DOKUMENTAUSZUG:
------------------------------------------------------------

8C_769/2008 vom 18. März 2009
 
 
Regeste
 
Art. 100 Abs. 5 BGG; Art. 58 ATSG; Art. 28 UVG; Gerichtsstand für Beschwerden der Hinterlassenen.
 
 
Sachverhalt
 
BGE 135 V 153 (154)A. Die 1966 geborene, in X. wohnhaft gewesene P. war bei der Visana Versicherungen AG (nachfolgend: Visana) obligatorisch gegen die Folgen von Berufs- und Nichtberufsunfällen versichert. Am 10. Juli 2004 erlitt sie bei einem Messerstich in die Bauchgegend tödliche Verletzungen. Sie hinterliess ihren Ehemann sowie den Sohn K., die nach dem Tod der Ehefrau und Mutter den Wohnsitz in den Kanton Tessin verlegten. Mit Verfügung vom 22. März 2005 übernahm die Visana die Kosten für die Überführung der Leiche an den Bestattungsort und die Bestattungskosten. Einen Anspruch der Hinterbliebenen auf Versicherungsleistungen verneinte sie, da die Verstorbene sich die zum Tode führenden Verletzungen selbst zugefügt habe. Daran hielt die Visana mit Einspracheentscheid vom 4. Juli 2006 fest.
B. Das Versicherungsgericht des Kantons Tessin trat mit Entscheid vom 2. August 2007 auf die von den Hinterbliebenen gegen den Einspracheentscheid vom 4. Juli 2006 erhobene Beschwerde wegen örtlicher Unzuständigkeit nicht ein, da sich der letzte Wohnsitz der Verstorbenen nicht im Kanton Tessin, sondern im Kanton St. Gallen befunden habe. Gleichzeitig überwies es die Akten dem seiner Ansicht nach zuständigen Versicherungsgericht des Kantons St. Gallen. Dieses trat mit Entscheid vom 30. Juli 2008 auf die Beschwerde mangels örtlicher Zuständigkeit ebenfalls nicht ein.

------------------------------------------------------------

Gespeicherte Einträge
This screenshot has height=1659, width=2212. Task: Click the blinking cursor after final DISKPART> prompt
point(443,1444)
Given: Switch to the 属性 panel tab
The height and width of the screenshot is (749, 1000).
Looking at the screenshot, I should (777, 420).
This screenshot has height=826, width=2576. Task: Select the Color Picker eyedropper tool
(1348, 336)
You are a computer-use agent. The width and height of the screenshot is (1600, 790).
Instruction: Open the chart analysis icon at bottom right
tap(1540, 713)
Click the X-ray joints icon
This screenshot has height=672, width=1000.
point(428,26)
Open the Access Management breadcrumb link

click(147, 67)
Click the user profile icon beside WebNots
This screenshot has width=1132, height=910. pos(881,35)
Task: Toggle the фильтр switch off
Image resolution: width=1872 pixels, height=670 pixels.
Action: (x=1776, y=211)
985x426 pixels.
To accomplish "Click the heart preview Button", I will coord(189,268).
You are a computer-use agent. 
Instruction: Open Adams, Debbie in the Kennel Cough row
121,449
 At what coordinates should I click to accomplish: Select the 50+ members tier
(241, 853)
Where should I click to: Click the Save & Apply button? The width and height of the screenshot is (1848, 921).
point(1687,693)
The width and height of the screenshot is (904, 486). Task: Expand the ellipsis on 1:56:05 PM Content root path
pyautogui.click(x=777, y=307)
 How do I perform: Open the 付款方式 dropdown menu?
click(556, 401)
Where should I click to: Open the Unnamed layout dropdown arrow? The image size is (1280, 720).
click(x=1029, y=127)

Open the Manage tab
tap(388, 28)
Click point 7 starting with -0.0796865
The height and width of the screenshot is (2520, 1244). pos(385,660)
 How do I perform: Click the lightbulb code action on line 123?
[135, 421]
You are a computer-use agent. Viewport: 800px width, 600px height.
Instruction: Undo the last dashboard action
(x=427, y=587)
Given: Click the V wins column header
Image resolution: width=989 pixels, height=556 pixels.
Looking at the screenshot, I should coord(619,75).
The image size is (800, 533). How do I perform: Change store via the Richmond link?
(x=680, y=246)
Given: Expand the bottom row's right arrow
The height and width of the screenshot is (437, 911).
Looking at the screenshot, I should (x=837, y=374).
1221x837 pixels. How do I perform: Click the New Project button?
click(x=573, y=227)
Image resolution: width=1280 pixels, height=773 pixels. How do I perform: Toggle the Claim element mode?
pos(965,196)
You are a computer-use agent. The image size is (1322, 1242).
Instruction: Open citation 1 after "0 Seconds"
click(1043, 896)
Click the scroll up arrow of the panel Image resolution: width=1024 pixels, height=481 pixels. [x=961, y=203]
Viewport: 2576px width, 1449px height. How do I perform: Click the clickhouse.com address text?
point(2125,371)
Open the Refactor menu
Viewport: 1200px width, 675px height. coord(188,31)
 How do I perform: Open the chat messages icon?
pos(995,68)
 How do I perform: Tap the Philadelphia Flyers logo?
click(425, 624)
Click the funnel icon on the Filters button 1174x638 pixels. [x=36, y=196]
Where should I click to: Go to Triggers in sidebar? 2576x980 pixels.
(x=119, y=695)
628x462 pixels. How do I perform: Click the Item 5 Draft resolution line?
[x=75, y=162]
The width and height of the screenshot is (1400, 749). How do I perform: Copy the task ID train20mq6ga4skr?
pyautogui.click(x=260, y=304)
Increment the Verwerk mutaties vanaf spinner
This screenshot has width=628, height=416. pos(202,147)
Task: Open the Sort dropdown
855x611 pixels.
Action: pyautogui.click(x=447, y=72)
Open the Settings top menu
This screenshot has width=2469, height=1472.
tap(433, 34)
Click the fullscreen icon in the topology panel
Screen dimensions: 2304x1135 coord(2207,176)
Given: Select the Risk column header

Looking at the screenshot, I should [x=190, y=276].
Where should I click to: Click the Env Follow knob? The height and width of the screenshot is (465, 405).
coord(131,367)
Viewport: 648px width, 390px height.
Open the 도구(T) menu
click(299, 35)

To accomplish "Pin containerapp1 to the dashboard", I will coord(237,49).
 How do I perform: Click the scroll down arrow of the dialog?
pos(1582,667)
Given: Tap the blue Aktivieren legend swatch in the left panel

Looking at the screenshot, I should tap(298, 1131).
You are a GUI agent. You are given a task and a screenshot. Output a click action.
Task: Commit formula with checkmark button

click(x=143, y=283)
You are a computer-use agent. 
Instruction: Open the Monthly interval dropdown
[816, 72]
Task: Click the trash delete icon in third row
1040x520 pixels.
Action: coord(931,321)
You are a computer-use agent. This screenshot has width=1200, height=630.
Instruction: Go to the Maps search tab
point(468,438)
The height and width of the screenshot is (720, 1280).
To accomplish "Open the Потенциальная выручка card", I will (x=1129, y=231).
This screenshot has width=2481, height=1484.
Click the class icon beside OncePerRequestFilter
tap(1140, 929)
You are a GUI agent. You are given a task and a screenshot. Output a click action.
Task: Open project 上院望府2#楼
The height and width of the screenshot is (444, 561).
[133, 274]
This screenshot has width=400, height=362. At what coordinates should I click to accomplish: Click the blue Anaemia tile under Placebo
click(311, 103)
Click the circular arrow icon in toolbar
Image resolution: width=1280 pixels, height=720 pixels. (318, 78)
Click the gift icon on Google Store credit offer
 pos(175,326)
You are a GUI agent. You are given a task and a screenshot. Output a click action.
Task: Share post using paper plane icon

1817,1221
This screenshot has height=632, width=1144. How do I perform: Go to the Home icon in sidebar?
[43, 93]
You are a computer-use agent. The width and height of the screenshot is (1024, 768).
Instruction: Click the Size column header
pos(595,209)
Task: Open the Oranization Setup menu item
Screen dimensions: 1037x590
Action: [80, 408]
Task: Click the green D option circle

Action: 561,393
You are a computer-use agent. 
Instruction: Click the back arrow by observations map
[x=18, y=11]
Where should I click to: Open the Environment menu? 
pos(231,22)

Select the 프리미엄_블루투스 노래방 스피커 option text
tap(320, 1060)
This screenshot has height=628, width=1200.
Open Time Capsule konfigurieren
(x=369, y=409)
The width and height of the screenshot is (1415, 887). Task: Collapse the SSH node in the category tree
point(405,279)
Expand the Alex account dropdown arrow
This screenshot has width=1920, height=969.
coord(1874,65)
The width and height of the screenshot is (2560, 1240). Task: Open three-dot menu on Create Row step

------------------------------------------------------------

ARBEITSANWEISUNG: Kopiere den Urteilsauszug zum Gerichtsstand für Beschwerden der Hinterlassenen vollständig und ohne jede Änderung. Das Material wird für die Bearbeitung nicht gebraucht.

ERWARTETE ANTWORT:
8C_769/2008 vom 18. März 2009
 
 
Regeste
 
Art. 100 Abs. 5 BGG; Art. 58 ATSG; Art. 28 UVG; Gerichtsstand für Beschwerden der Hinterlassenen.
 
 
Sachverhalt
 
BGE 135 V 153 (154)A. Die 1966 geborene, in X. wohnhaft gewesene P. war bei der Visana Versicherungen AG (nachfolgend: Visana) obligatorisch gegen die Folgen von Berufs- und Nichtberufsunfällen versichert. Am 10. Juli 2004 erlitt sie bei einem Messerstich in die Bauchgegend tödliche Verletzungen. Sie hinterliess ihren Ehemann sowie den Sohn K., die nach dem Tod der Ehefrau und Mutter den Wohnsitz in den Kanton Tessin verlegten. Mit Verfügung vom 22. März 2005 übernahm die Visana die Kosten für die Überführung der Leiche an den Bestattungsort und die Bestattungskosten. Einen Anspruch der Hinterbliebenen auf Versicherungsleistungen verneinte sie, da die Verstorbene sich die zum Tode führenden Verletzungen selbst zugefügt habe. Daran hielt die Visana mit Einspracheentscheid vom 4. Juli 2006 fest.
B. Das Versicherungsgericht des Kantons Tessin trat mit Entscheid vom 2. August 2007 auf die von den Hinterbliebenen gegen den Einspracheentscheid vom 4. Juli 2006 erhobene Beschwerde wegen örtlicher Unzuständigkeit nicht ein, da sich der letzte Wohnsitz der Verstorbenen nicht im Kanton Tessin, sondern im Kanton St. Gallen befunden habe. Gleichzeitig überwies es die Akten dem seiner Ansicht nach zuständigen Versicherungsgericht des Kantons St. Gallen. Dieses trat mit Entscheid vom 30. Juli 2008 auf die Beschwerde mangels örtlicher Zuständigkeit ebenfalls nicht ein.